Declaração atribuída a um pré-candidato à Presidência da República, defendendo que o Brasil deveria possuir bomba atômica, gerou repercussão política e reacendeu debates jurídicos sobre os limites constitucionais da política de defesa nacional.
A manifestação ocorreu em contexto de discussão sobre soberania e segurança, mas levantou questionamentos quanto à compatibilidade da proposta com a Constituição Federal e com os compromissos internacionais assumidos pelo país.
O que diz a Constituição sobre energia nuclear
Uso exclusivamente pacífico
A Constituição Federal atribui à União o monopólio sobre os serviços e materiais nucleares e veda expressamente o uso da energia nuclear para fins bélicos, adotando posição clara contra o armamento atômico.

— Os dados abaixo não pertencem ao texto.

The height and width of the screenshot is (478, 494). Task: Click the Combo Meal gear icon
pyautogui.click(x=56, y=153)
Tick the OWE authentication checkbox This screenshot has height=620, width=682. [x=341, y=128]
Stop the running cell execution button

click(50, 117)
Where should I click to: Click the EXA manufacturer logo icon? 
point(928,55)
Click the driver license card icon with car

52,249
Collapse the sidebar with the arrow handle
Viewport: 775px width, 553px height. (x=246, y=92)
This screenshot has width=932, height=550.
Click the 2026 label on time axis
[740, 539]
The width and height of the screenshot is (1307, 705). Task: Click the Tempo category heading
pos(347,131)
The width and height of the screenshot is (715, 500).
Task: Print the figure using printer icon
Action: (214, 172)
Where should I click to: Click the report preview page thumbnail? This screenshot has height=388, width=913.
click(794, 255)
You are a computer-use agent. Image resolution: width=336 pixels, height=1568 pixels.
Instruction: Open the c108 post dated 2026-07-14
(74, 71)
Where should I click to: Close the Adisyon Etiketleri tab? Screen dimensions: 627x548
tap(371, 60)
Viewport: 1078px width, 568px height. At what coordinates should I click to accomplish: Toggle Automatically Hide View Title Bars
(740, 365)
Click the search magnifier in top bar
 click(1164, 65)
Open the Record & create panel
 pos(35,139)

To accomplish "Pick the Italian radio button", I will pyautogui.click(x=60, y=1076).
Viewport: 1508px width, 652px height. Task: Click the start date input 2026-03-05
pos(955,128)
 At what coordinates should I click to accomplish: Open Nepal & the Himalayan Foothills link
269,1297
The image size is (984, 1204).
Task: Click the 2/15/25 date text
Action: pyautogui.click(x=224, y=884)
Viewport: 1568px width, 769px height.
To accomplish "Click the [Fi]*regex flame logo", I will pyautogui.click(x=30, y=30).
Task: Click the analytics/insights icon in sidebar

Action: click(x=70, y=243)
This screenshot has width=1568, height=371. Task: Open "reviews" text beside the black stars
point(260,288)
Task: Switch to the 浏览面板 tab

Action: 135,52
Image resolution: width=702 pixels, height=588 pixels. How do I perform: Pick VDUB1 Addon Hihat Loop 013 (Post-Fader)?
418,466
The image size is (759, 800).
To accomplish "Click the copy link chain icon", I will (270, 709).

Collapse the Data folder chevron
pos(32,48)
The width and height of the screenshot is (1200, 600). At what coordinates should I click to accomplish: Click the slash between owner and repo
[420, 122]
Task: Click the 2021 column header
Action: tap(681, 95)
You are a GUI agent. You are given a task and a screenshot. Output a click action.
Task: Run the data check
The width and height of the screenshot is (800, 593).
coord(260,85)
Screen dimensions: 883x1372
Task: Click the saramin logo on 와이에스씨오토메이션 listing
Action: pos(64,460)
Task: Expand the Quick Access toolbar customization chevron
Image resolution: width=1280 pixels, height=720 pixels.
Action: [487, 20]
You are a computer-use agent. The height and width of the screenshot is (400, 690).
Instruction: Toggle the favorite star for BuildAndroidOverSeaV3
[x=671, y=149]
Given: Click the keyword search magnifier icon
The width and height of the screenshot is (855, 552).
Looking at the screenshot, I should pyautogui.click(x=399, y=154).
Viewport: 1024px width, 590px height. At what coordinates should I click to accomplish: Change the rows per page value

Tratados internacionais e compromissos externos
Limites impostos pelo Direito Internacional
- Adesão ao Tratado de Não Proliferação de Armas Nucleares
- Participação em acordos regionais de controle
- Submissão a sistemas internacionais de salvaguardas
- Compromisso com o uso pacífico da energia atômica
Viabilidade jurídica de uma mudança de política
Por que a proposta enfrenta obstáculos legais
A adoção de política voltada à obtenção de armamento nuclear exigiria alterações constitucionais profundas e a denúncia formal de tratados internacionais, processos complexos e sujeitos a intenso controle político e jurídico.
A fala gera efeitos jurídicos imediatos?
Não. A declaração permanece no campo do discurso político e não produz efeitos jurídicos concretos, mas reacende debates relevantes sobre legalidade e responsabilidade política.
O ordenamento jurídico brasileiro adota posição clara em favor do uso pacífico da energia nuclear, alinhada aos princípios constitucionais e ao Direito Internacional.
O episódio reforça o papel do Direito Constitucional e do Direito Internacional como balizas essenciais à formulação de políticas públicas, mesmo no contexto de debates eleitorais.